What you need to do: Quote all entries exactly, leaving pictures aside.

•••

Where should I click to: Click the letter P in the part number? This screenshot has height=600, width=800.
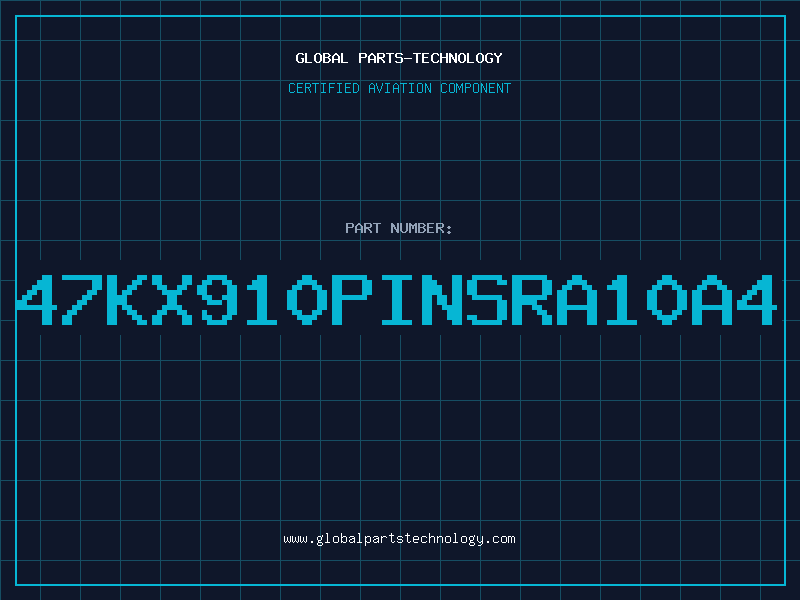tap(352, 299)
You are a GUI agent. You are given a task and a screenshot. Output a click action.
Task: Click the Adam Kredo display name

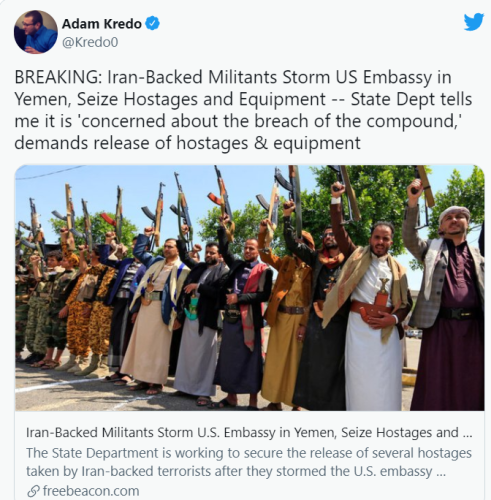(102, 24)
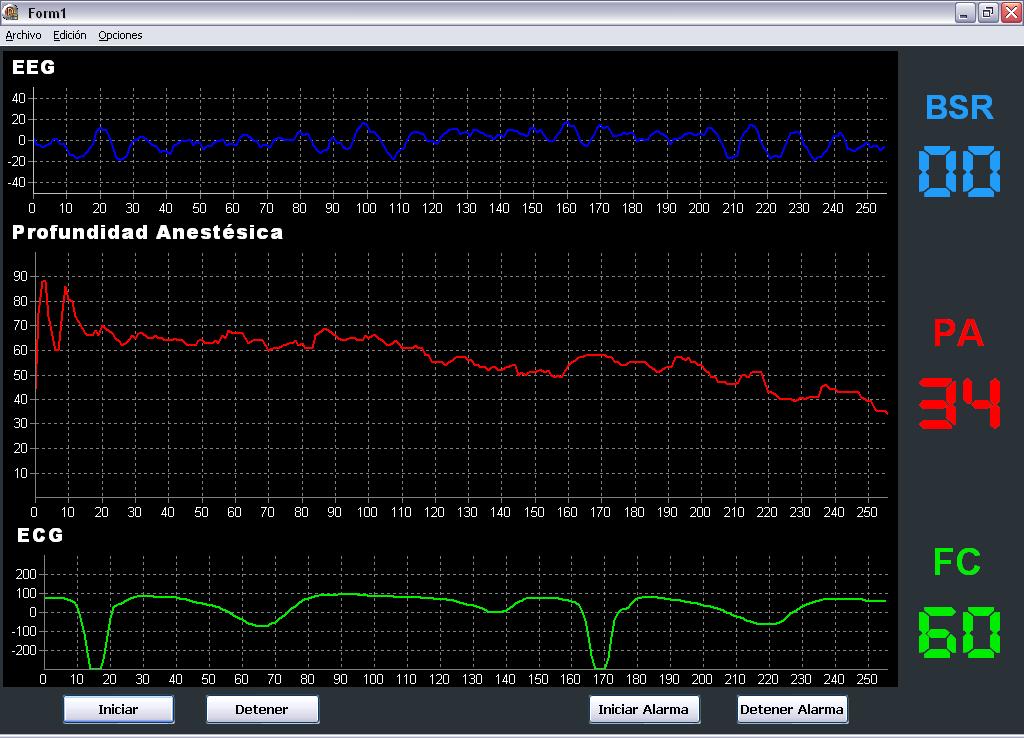Click the blue BSR label
This screenshot has height=738, width=1024.
coord(959,107)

•••

Output of the exercise:
Where should I click to: Click the letter P in the part number? This screenshot has height=600, width=800.
tap(352, 299)
You are a GUI agent. You are given a task and a screenshot. Output a click action.
Task: Click the Adam Kredo display name

(102, 24)
Click the blue BSR label
This screenshot has height=738, width=1024.
coord(959,107)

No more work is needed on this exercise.